I was informed by a person working with the clampers that it you remove the clamp on your wheel, they cant do anything about it cause they cant prove you removed it (watch out for security cameras though).Interesting tip. Especially considering some companies charge an extra €40  per hour after 8pm to have it removed.


----------



## KalEl

tyler_d said:


> I was informed by a person working with the clampers that it you remove the clamp on your wheel, they cant do anything about it cause they cant prove you removed it (watch out for security cameras though).Interesting tip.

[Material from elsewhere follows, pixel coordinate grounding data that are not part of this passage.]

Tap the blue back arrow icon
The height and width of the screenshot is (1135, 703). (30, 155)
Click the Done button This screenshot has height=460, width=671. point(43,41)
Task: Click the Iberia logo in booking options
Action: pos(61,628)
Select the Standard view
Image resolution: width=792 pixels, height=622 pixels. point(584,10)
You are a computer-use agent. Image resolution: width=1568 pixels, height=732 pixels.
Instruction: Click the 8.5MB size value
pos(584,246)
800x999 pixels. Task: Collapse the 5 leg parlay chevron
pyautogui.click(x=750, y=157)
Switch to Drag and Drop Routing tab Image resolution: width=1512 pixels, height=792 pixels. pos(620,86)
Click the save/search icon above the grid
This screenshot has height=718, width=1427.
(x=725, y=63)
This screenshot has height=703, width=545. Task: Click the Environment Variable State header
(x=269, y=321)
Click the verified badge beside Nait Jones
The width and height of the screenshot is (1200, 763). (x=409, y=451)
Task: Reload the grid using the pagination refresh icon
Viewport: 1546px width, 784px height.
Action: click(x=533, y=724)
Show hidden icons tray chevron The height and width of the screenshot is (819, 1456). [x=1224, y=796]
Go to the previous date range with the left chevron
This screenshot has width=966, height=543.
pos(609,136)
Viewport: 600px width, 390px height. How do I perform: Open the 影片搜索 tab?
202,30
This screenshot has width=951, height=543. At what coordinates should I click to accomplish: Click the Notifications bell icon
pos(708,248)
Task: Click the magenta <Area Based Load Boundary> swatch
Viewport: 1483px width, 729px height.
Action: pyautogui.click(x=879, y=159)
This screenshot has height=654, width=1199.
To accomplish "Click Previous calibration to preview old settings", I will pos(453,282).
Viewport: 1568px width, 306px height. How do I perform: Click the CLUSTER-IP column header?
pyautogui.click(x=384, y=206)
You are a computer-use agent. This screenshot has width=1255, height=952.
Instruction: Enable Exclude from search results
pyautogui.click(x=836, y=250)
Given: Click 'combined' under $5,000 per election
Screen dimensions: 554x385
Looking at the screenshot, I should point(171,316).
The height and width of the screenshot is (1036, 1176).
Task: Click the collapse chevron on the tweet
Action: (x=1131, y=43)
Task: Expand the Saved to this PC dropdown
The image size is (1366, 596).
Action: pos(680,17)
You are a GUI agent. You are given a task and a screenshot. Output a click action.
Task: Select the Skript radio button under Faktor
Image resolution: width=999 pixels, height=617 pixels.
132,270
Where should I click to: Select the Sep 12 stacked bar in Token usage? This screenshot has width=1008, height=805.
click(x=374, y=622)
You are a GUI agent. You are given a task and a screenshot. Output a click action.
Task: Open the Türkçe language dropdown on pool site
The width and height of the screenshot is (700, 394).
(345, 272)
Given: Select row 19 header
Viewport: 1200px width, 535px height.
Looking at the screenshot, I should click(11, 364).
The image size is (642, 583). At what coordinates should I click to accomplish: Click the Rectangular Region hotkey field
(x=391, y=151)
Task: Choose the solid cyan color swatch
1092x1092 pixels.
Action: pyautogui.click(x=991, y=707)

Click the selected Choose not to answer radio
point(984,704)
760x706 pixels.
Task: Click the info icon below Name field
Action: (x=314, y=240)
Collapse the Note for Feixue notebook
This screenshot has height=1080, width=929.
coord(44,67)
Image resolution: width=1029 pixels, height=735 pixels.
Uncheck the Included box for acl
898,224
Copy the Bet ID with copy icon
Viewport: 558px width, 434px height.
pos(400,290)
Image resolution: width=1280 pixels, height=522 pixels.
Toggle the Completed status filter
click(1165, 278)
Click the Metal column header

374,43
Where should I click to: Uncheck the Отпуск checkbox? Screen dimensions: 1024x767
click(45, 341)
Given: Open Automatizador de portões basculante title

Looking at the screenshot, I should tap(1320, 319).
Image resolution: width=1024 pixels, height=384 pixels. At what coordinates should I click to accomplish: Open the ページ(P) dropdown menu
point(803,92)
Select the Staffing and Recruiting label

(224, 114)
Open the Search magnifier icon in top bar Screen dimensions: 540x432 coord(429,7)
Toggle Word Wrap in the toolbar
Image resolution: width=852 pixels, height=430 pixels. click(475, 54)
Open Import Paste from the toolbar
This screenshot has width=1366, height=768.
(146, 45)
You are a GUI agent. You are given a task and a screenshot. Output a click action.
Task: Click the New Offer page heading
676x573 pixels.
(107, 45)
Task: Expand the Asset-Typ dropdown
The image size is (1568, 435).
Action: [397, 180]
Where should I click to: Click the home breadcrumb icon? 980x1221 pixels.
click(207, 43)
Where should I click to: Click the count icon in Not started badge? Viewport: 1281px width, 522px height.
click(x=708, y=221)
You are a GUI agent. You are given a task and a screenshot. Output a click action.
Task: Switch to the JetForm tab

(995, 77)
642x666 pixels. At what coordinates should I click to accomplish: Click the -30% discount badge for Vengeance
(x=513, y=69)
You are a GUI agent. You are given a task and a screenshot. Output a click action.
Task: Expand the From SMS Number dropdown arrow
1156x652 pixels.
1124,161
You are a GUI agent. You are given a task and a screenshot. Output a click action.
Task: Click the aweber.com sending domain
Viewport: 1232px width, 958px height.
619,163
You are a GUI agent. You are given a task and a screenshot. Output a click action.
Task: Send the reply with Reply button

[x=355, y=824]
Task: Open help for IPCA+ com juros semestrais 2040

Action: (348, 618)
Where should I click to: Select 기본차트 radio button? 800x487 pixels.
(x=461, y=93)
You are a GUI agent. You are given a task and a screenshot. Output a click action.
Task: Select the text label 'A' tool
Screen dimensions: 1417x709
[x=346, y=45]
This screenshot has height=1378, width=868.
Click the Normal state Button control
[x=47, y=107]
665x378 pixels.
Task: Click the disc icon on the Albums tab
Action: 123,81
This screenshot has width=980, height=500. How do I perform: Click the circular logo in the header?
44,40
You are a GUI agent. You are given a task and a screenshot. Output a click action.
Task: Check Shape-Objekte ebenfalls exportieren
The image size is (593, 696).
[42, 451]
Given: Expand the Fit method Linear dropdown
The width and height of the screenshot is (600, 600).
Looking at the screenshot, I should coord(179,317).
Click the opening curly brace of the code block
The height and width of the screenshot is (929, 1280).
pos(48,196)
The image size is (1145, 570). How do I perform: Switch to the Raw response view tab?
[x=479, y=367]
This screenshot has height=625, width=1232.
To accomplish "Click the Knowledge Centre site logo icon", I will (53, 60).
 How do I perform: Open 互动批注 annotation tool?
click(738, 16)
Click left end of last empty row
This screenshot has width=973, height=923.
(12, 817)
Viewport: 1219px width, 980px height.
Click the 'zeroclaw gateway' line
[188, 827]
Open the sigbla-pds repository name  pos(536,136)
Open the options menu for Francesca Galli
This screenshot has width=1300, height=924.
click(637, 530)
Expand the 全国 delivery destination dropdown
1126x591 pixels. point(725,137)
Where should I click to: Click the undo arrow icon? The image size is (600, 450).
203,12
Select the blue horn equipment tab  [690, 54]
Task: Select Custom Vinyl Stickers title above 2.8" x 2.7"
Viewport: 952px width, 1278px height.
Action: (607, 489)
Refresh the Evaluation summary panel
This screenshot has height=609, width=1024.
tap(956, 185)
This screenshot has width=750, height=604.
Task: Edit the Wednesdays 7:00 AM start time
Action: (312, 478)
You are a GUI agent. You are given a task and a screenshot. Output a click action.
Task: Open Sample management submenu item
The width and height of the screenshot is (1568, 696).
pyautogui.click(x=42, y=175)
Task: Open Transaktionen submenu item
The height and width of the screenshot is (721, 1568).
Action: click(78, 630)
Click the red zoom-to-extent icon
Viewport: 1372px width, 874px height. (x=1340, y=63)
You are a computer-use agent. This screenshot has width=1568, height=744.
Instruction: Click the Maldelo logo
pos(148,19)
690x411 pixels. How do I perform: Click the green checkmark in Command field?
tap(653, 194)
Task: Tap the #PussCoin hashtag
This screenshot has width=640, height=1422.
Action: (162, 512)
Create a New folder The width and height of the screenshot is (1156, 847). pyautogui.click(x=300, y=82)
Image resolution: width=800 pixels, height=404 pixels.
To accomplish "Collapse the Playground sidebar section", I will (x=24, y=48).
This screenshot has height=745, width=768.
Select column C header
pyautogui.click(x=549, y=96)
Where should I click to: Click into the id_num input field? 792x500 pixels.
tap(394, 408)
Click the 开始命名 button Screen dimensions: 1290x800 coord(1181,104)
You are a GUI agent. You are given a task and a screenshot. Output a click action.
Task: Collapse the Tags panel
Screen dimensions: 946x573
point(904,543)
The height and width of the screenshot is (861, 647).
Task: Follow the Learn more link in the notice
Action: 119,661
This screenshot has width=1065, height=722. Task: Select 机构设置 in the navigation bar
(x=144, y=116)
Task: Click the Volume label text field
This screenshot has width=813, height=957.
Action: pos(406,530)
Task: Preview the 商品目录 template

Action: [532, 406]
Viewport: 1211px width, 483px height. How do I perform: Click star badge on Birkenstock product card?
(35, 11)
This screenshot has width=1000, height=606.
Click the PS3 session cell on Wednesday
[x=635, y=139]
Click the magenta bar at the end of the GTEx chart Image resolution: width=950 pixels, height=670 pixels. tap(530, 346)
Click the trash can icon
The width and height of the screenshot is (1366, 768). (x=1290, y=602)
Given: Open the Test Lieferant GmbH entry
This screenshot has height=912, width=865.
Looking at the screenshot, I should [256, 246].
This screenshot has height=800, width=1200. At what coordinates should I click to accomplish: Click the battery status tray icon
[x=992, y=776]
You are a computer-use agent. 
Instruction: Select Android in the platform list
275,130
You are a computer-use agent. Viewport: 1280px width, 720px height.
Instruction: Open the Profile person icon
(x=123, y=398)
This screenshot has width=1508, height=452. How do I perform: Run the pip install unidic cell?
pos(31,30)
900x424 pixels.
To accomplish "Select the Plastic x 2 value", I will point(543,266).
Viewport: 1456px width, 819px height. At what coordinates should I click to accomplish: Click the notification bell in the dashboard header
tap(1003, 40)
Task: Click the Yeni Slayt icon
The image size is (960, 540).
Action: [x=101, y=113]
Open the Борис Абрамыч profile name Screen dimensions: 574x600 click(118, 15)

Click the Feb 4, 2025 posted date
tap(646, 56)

Especially considering some companies charge an extra €40 per hour after 8pm to have it removed.


 
Or pay for your parking?


----------



## monkeyboy

tyler_d said:


> I was informed by a person working with the clampers that it you remove the clamp on your wheel, they cant do anything about it cause they cant prove you removed it (watch out for security cameras though).Interesting tip. Especially considering some companies charge an extra €40  per hour after 8pm to have it removed.



Ill bear this in mind next time Im clamped and I have my con saw with steel cutting blade handy!


----------



## bond-007

[broken link removed] 
Interesting reading there.


----------



## Tom G

But 2 clamping devices yourself Park one side of your car close to the  kerb 
put your own clamps on the outside wheels; remove them on your return . Its an anti theft and an anti clamping device.  I can't see how Private people have the right to clamp your car. I'm ok with elected bodied  like the council ordering clamping.
Tom  g


----------



## Yachtie

Try visiting a friend or a relative who lives in my estate... The management company don't make enough money and needed to introduce clamping to cover the shortfalls.


----------



## ClubMan

Yachtie said:


> The management company don't make enough money and needed to introduce clamping to cover the shortfalls.


Why don't they just increase the annual service charge payable by householders?


----------



## KalEl

Yachtie said:


> Try visiting a friend or a relative who lives in my estate... The management company don't make enough money and needed to introduce clamping to cover the shortfalls.


 
I doubt that...more likely visitors were parking "illegally" and causing an obstruction to residents. Private estates should clamp cars...it seems to be the only stick that works with some people.
Nobody likes to be clamped but it can be avoided with common sense.


----------



## GeneralZod

Tom G said:


> I can't see how Private people have the right to clamp your car. I'm ok with elected bodied  like the council ordering clamping.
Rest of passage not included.